Wet, windswept and with ruddy cheeks we made it home to hot piping bowls of dal that I had made in advance and then gently reheated. It is the queen of comfort food. Nourishing, warming, simple, restorative and importantly an utter joy to eat. It’s the type of food that gives you a great big hug and an inner body glow. There are so many varieties of dal, it can never get boring to eat or make. In India it is eaten every day in some form or rather. I’m a convert and I hope you will become one too once you give some of my dals a go. This one gives red onion centre stage (although I realise it does not show it in the photos I took, trust me they are in there!) and you can reduce the number of chillies depending on your preference. I find that by chopping them in two you can then make sure they do not go into the bowls of children or those who are less keen on eating a chilli. Either way give it a whirl to warm your soul after a windswept walk. Happy New Year to you all, may 2017 be a great one.
230g yellow mung dal
1 tbsp oil/ghee
1 tsp black mustard seeds
1 tsp cumin seeds
1 red onion, thinly sliced
3 garlic cloves, crushed
2 green chillies, chopped in half
1 sprig of fresh curry leaves
1/2 tsp turmeric powder
salt to taste
squeeze of lemon
- In a deep pan add the dal and then cover it with cold water. Using one of your hands rub the dal through your fingers and move it around your pan. Pour the water out of the pan and repeat the process a couple of times.
- Finally cover the dal once again with cold water so that it is about an inch above the dal.
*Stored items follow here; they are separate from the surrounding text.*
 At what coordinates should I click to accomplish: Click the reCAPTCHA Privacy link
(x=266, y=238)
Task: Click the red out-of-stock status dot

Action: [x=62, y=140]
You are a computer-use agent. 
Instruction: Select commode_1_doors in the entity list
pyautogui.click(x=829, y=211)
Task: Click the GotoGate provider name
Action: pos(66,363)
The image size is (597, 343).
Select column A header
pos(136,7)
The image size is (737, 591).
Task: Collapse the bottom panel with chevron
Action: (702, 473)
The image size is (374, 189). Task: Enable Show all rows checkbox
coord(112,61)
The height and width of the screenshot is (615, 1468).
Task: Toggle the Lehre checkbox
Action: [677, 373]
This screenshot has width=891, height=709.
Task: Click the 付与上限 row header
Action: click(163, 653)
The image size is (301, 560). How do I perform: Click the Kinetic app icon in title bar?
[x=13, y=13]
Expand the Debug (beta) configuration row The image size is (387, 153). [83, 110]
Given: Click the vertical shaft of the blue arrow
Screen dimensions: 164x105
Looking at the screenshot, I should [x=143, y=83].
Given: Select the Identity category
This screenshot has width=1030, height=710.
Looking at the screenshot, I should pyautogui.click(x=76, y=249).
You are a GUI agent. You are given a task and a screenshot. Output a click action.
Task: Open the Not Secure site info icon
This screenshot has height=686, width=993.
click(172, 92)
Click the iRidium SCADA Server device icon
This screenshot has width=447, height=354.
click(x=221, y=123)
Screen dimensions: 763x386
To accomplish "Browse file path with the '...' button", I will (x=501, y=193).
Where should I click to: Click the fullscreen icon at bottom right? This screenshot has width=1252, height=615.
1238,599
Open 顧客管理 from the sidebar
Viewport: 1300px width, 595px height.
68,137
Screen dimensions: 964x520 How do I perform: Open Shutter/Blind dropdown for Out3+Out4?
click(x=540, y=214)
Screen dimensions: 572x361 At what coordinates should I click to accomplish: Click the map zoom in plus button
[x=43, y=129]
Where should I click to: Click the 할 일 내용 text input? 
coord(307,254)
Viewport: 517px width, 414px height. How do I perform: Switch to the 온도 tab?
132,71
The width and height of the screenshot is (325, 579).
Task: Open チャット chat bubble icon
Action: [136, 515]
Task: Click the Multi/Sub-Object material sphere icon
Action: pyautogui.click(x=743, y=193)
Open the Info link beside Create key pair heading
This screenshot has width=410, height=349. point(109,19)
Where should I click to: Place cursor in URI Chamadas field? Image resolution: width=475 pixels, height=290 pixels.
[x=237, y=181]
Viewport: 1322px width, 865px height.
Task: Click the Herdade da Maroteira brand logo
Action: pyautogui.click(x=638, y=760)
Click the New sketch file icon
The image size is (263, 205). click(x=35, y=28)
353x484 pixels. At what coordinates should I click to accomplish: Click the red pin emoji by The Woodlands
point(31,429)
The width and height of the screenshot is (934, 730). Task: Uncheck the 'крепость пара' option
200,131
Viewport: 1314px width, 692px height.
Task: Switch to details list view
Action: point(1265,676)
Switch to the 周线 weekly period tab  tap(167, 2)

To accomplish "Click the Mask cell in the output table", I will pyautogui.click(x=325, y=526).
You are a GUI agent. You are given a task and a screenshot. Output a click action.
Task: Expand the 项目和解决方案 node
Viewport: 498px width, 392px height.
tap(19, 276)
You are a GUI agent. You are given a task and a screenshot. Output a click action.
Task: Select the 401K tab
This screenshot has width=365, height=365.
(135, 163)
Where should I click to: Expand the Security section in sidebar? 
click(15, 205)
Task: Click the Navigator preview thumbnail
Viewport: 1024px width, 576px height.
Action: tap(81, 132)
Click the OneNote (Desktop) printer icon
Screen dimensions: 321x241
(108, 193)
Place on a low heat and keep the lid off the pan. You will need to keep adding more water as the dal cooks as it will get soaked up. It is not an exact science so just put a little in at a time so that it does not become too watery.
- Remove the scum that will form at the top of the dal and discard.
- Gently cook the dal for around 45 minutes, by which time it will have nicely softened.
- After the dal has been cooking for about 30 minutes place some oil in a frying pan. Add the cumin and mustard seeds and allow them to begin to splutter before adding the fresh curry leaves and the red onion slices – I find slicing them with a mandolin works best.
- Move around the pan and allow the red onion to soften slightly before adding the garlic and chilli and cook for a further 5 minutes.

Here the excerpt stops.